Back-of-envelope estimation

TL;DR

Estimation in interviews isn't about precision. It's about arriving at a number that drives a design decision within 2-3 minutes.
Every estimation follows the same 3-step formula: Users → Actions → Resources. Start from DAU, convert to requests/second, then compute storage and bandwidth.
Memorize the infrastructure ceilings: single PostgreSQL ~10K reads/sec, single Redis ~100K ops/sec, single app server ~1K-10K req/sec depending on request profile. When your traffic exceeds a ceiling, you need the next scaling strategy.
The read-to-write ratio is the single most important number in any estimation. It determines whether you need a cache, read replicas, or neither.
Round aggressively. 86,400 seconds in a day? Use 100,000. It's close, and the mental math is instant. Your interviewer cares that you know which numbers matter, not that you can divide by 86,400.

You're designing a URL shortener. Your teammate says: "Let's shard the database." But the system only handles 100 writes per second. A single PostgreSQL instance handles 10,000 writes per second. You've just added sharding complexity for no reason.

This is what happens without estimation. Engineers reach for sophisticated solutions because they sound impressive, not because the math demands them. Estimation is the filter that prevents your design from being either too simple (under-provisioned) or too complex (over-engineered).

I've seen candidates add Kafka, Redis, Cassandra, and a CDN to a system that processes 500 requests per second. That's a single Express.js server's workload. The interviewer's internal reaction: "This person will over-engineer everything they touch."

For your interview: estimation isn't a performance you put on. It's a tool that makes your design decisions defensible. When the interviewer asks "Why did you add a cache?", you say: "Because our read traffic is 500K/sec and a single database handles 10K reads/sec. Even with 5 read replicas, we're at 50K/sec. The cache absorbs the remaining 450K reads/sec at sub-millisecond latency." That's the difference between a hand-wavy design and an engineered one.
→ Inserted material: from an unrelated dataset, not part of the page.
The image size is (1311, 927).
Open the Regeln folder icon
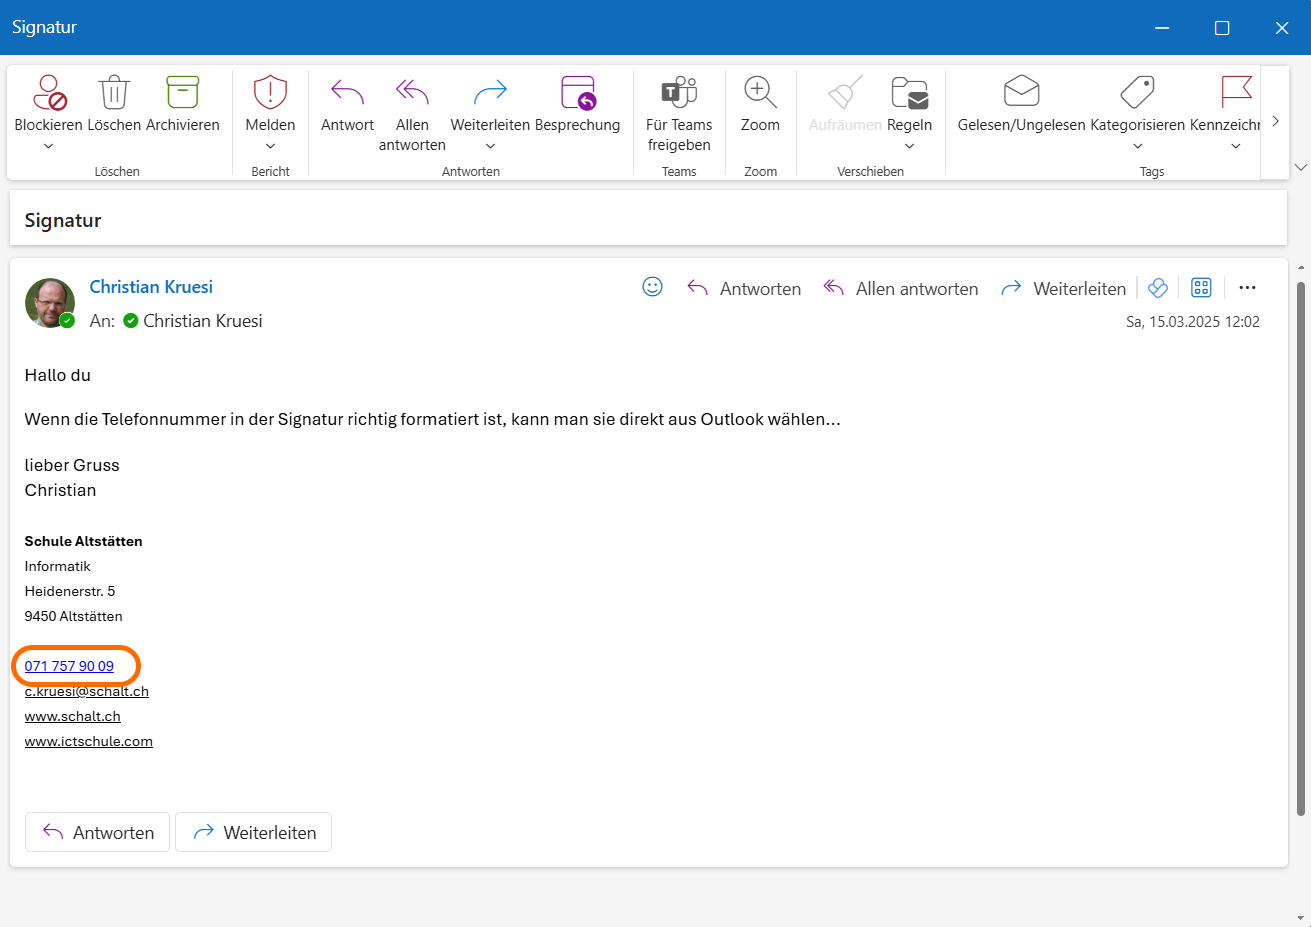click(909, 92)

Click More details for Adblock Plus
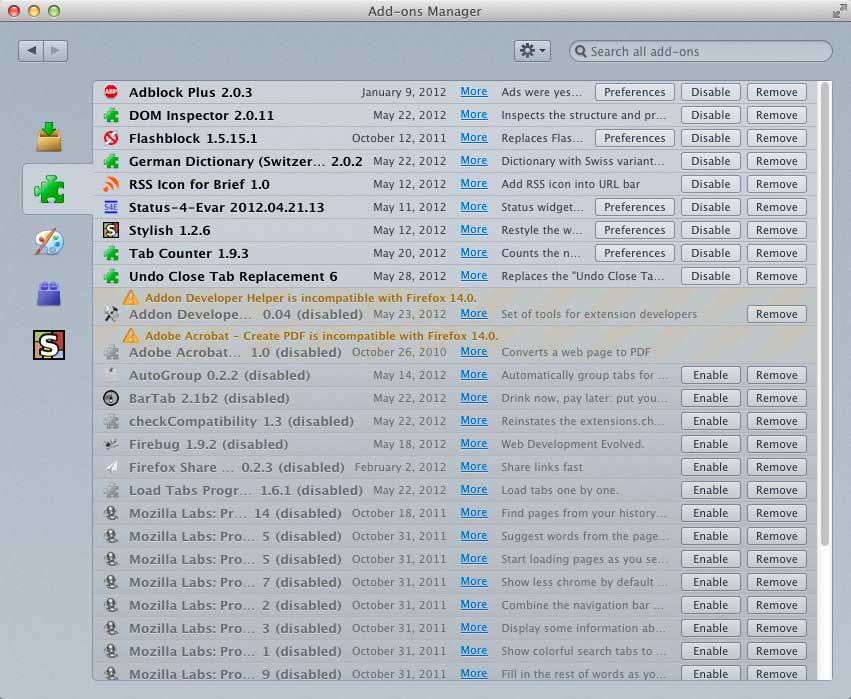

Estimation isn't math class

The number one mistake in estimation: spending 10 minutes on arithmetic. The interviewer doesn't care if your storage calculation is 4.2 TB or 5.1 TB. They care that you identified storage as a concern and arrived at "roughly 5 TB over 5 years." Round early, round aggressively, and spend your time on the design decisions the numbers enable.

The Numbers You Must Know

These are the constants of system design. Memorize them the way a pilot memorizes V-speeds. You'll use them in every interview.

Latency numbers

Operation	Latency	Mental model
L1 cache reference	0.5 ns	Instantaneous
L2 cache reference	7 ns	Still CPU cache
RAM reference	100 ns	Nanoseconds
SSD random read	150 μs	Microseconds
HDD random read	10 ms	Milliseconds (slow)
Same-datacenter round trip	0.5 ms	Network hop
Cross-continent round trip	150 ms	User-perceptible

The key insight: every layer jump is roughly 10-100x slower. RAM to SSD: ~1,500x. SSD to HDD: ~67x. Local to cross-continent: ~300x. This is why caches exist at every layer.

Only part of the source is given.